2.3 Low Catalyst Loadings/Air (1 atm) as the Reoxidant

Having identified Ac-Ile-OH as a superior ligand for reaction rate (i.e., turnover frequency, TOF) in the Pd(II)-catalyzed ortho-C–H olefination of 1, we became interested in examining the efficiency of the catalytic turnover under these conditions. We began by reducing the catalyst loading to 1 mol% Pd(OAc)₂ and running parallel reactions under 1 atm O₂ (Table 4). Gratifyingly, we found that efficient catalysis could still be achieved under these conditions, such that 1a could be prepared in 96% conversion (94% yield) after 4 h.

Table 4.

C–H olefination of 1 using 1 mol% Pd(OAc)₂ and 1 atm O₂.^a

Entry	Time (h)	% Conv.
1	0	0
2	1	34
3	2	67
4	3	93
5	4	98 (94)

^aThe conversion was determined by ¹H NMR analysis of the crude reaction mixture. Isolated yield is given in parentheses.

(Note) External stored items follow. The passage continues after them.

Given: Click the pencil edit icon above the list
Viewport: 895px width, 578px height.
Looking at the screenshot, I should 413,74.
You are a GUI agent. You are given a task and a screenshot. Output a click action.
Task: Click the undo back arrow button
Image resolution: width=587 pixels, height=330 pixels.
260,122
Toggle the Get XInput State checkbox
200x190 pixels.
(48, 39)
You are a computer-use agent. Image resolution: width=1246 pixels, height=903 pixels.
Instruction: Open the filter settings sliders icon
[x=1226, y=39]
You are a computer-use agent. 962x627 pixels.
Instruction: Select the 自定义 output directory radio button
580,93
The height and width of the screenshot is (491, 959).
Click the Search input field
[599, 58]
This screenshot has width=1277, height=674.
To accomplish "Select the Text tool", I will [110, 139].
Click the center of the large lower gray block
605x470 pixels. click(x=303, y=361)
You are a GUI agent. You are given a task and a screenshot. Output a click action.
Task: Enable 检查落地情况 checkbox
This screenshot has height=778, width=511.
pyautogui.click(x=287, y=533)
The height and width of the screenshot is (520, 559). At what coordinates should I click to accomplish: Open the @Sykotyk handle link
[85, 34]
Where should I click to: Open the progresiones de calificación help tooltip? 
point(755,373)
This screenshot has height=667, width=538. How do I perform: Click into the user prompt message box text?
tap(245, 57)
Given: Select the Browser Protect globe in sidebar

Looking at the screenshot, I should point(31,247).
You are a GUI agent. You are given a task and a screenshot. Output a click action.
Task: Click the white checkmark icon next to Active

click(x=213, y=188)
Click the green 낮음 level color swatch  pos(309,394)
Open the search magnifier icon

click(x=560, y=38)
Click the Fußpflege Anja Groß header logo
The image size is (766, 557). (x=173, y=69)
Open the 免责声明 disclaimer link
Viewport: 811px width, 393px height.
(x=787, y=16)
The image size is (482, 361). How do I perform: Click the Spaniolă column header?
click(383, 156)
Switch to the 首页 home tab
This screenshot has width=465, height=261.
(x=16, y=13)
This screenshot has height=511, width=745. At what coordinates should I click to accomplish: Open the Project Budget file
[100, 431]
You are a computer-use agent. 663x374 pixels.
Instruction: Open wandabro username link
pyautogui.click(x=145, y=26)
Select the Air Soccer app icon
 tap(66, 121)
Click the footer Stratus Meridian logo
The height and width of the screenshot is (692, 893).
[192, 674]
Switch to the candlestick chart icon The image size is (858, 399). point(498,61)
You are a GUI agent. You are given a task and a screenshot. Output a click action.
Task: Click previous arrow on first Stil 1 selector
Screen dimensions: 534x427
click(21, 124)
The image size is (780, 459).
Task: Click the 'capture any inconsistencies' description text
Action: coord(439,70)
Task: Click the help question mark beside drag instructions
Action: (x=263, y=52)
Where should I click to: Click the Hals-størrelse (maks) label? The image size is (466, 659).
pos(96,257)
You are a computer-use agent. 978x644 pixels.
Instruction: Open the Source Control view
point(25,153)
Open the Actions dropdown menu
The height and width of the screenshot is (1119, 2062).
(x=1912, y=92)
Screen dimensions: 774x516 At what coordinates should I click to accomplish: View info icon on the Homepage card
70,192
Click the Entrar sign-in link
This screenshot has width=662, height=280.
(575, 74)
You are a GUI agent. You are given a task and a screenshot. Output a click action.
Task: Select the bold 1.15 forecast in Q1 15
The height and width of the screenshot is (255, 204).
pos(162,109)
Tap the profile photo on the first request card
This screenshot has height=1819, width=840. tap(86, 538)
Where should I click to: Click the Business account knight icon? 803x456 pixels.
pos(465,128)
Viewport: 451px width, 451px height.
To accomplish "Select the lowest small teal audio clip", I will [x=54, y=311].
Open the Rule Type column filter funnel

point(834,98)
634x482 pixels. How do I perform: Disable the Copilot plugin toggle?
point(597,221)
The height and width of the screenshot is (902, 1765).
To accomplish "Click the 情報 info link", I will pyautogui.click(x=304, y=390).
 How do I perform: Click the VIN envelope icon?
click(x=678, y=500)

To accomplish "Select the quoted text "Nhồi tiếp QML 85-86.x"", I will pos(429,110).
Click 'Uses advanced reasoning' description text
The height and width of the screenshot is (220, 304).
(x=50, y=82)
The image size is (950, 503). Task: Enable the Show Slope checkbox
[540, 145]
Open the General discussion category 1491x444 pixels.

This result encouraged us to further lower the catalyst loading to 0.2 mol% Pd(OAc)₂ (Table 5). Again, we found that highly efficient catalysis could be maintained under these conditions, and we were able to synthesize 1a with 91% conversion (83% yield) after an extended reaction time of 48 h. Notably, this result represents a TON of 455, which is among the highest reported for an aerobic C–H activation reaction.^46,47 We further demonstrated the scalability of this chemistry by using the conditions described in Table 5 to prepare over 1 gram of 1a from 1 using only 2.2 mg of Pd(OAc)₂. Following an aqueous quench and extraction with organic solvent, 1a could be obtained from the crude reaction mixture in 76% yield after recrystallization (Scheme 4).

Table 5.

C–H olefination of 1 using 0.2 mol% Pd(OAc)₂ and 1 atm O₂.^a

Entry	Time (h)	% Conv.
1	0	0
2	4	15
3	20	52
4	48	91 (83)

^aThe conversion was determined by ¹H NMR analysis of the crude reaction mixture.

Scheme 4.

Gram-scale synthesis of 1a using 0.2 mol% Pd(OAc)₂ and 1 atm O₂.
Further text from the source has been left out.